Task -> Bring together every line in the data that includes "agent".
---------- Data for this exercise ----------
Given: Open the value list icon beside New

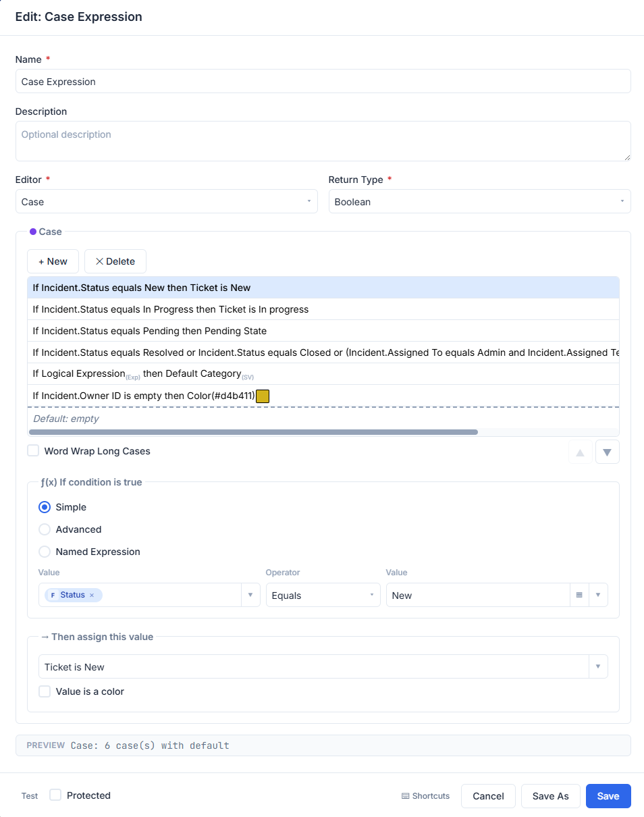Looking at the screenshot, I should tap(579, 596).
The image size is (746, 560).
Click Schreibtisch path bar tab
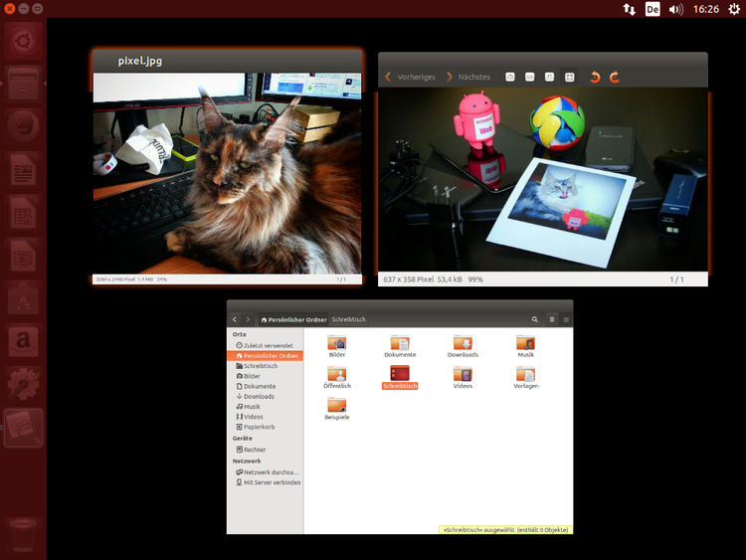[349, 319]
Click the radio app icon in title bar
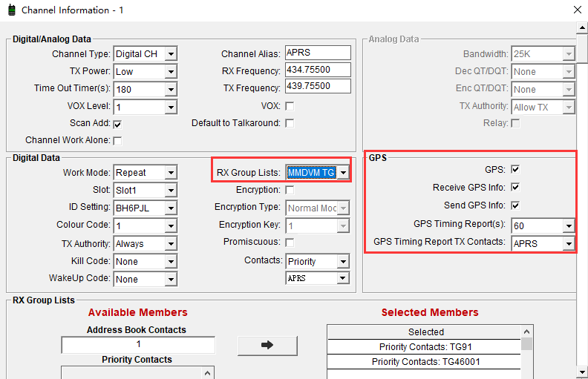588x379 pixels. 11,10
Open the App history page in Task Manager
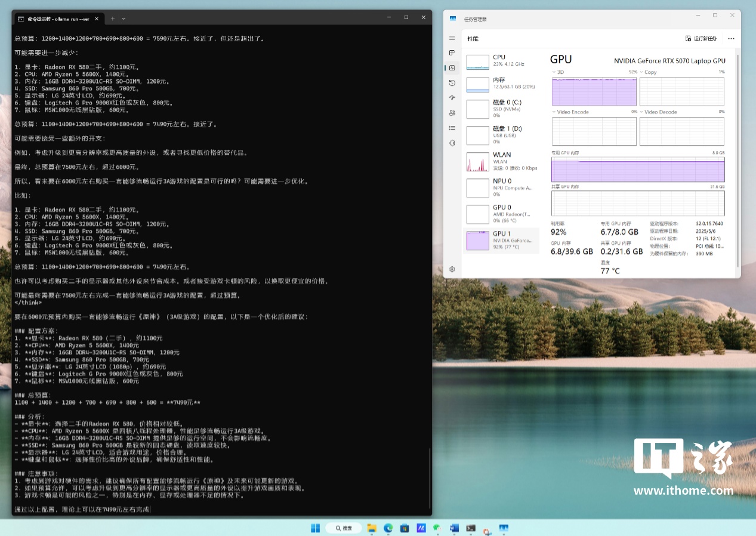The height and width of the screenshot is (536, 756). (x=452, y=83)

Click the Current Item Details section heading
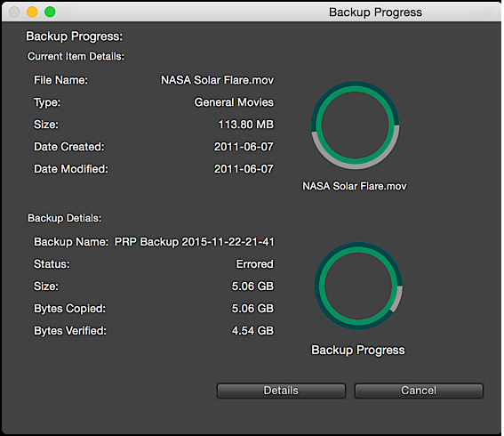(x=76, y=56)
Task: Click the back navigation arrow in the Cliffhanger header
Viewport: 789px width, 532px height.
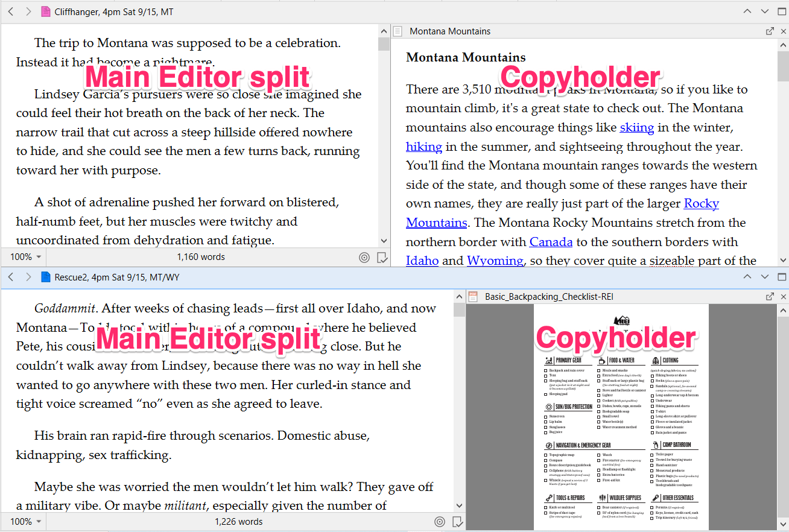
----------
---------- Data for this exercise ----------
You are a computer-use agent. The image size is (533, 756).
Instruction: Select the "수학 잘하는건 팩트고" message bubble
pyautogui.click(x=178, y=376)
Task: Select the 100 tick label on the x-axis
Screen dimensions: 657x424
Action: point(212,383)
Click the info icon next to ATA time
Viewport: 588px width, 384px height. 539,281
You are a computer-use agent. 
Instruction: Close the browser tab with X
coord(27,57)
----------
---------- Data for this exercise ----------
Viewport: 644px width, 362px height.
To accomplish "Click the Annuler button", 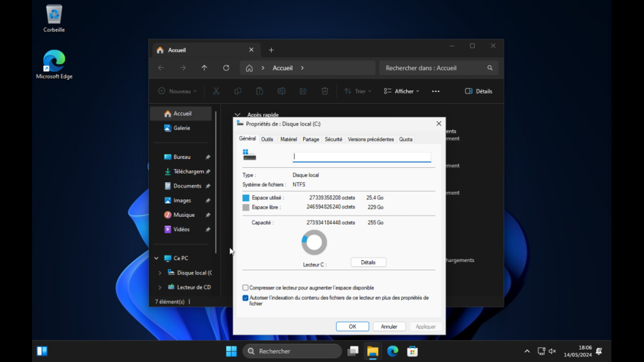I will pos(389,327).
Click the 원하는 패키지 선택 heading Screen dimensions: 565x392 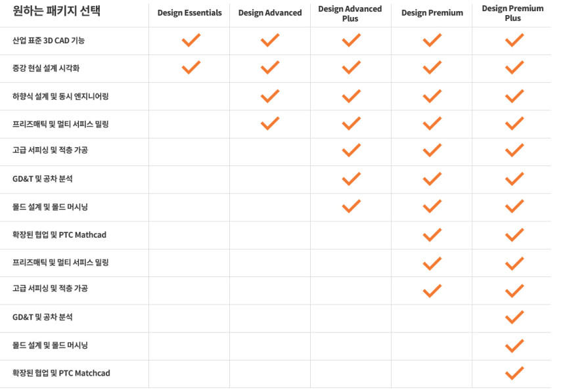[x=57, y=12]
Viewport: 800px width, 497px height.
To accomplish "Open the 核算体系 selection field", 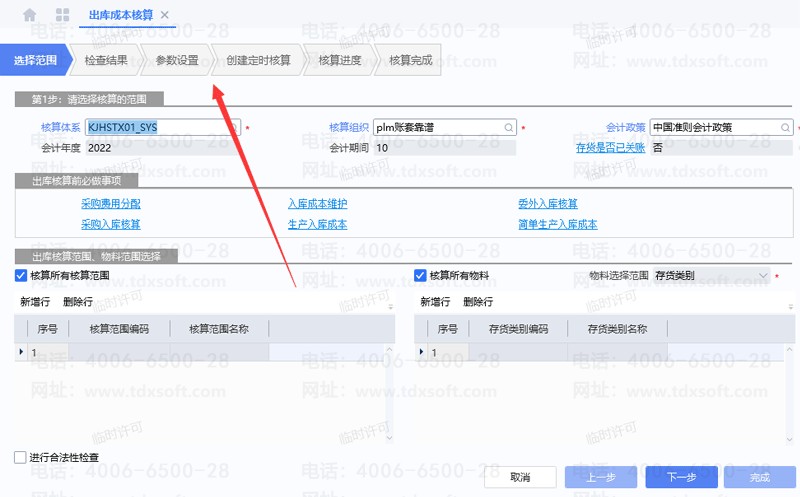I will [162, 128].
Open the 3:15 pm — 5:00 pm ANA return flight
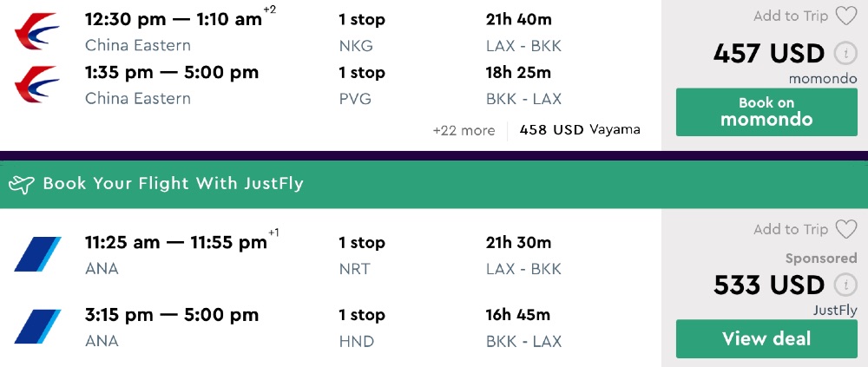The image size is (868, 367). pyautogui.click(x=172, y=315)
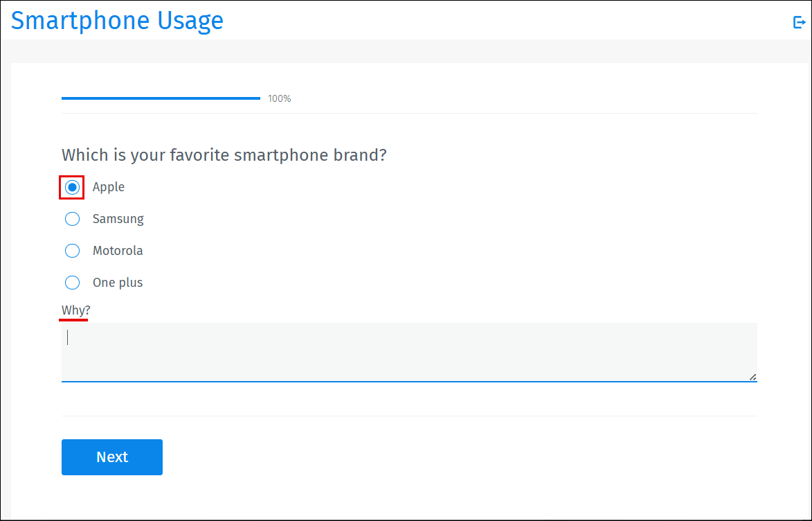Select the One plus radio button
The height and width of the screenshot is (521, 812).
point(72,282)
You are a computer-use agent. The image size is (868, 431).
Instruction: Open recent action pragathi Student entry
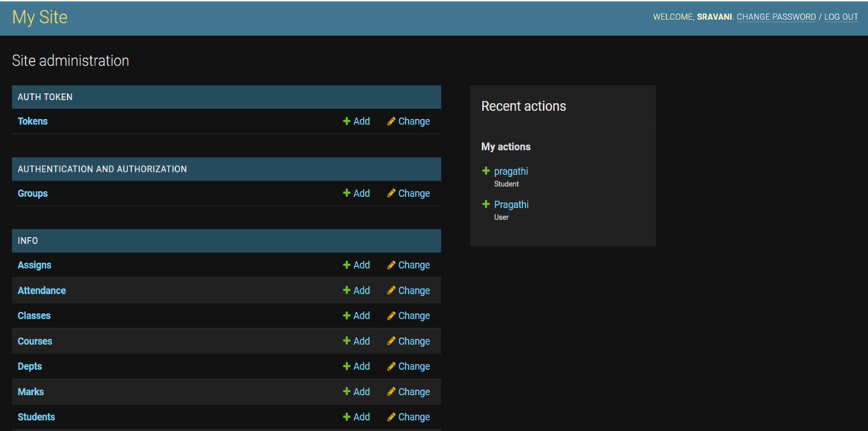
----------
Worked solution ->
You are a computer-use agent. The image size is (533, 756).
You are a computer-use agent. 
You are a computer-use agent. The image size is (868, 431).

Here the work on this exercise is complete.